De réunir enfin tous leurs efforts pour accélérer la conclusion des travaux de l'Assemblée, et maintenir l'union dans tout le royaume, sous la protection de la loi et du Roi.

Le Roi, qui n'avait en vue que le bonheur de la France, et qui croyait ce plan propre à ramener les esprits, si chacun voulait consentir à quelques sacrifices pour ramener la paix et la concorde, se décida, par l'avis de ses ministres, à tenter vis-à-vis de l'Assemblée une démarche qu'il croyait propre à remplir ce but. Il s'y rendit en personne le 4 février, et déclara que la gravité des circonstances le conduisait au milieu d'elle, pour lui représenter le danger imminent qu'il y avait à laisser affaiblir chaque jour l'ordre et la subordination, celui qu'entraînaient la suspension et l'inactivité de la justice, la situation critique des finances et l'incertitude sur la fortune publique. Il ajouta que tout se réunissant pour inquiéter les amis de l'ordre et de la prospérité du royaume, il était temps de mettre un terme à tant de maux.

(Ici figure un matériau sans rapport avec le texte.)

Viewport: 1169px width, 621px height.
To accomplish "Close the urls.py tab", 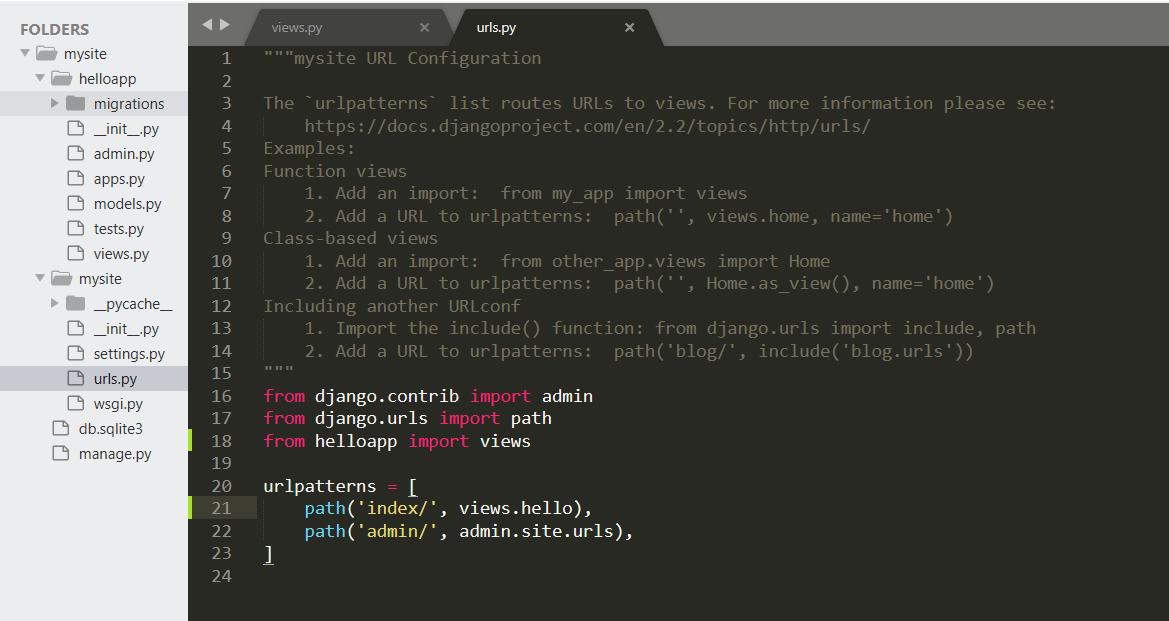I will click(x=629, y=28).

Le discours du Roi peignait tellement sa bonté et son amour pour son peuple, que je ne puis me refuser à en donner un extrait:

«Messieurs, leur dit ce bon prince, un grand but se présente à nos regards; mais il faut l'atteindre sans accroissement de troubles et de convulsions. J'ai tout tenté pour vous donner les moyens d'y parvenir, et malgré les circonstances difficiles et affligeantes où je me suis trouvé, je n'ai rien négligé pour contribuer au bonheur du peuple. Je ferai, comme j'ai déjà fait, tous les sacrifices nécessaires pour y parvenir; mais il faut que nous nous secondions mutuellement. Un intérêt commun doit réunir aujourd'hui tous les citoyens, pour ne mettre aucun obstacle à terminer la Constitution; le temps réformera ce qu'elle peut avoir de défectueux; mais toute entreprise qui tendrait à la renverser ne pourrait avoir que des suites funestes.

«Mettez fin aux inquiétudes qui éloignent de la France un si grand nombre de citoyens, et dont l'effet contraste avec la liberté que vous voulez établir.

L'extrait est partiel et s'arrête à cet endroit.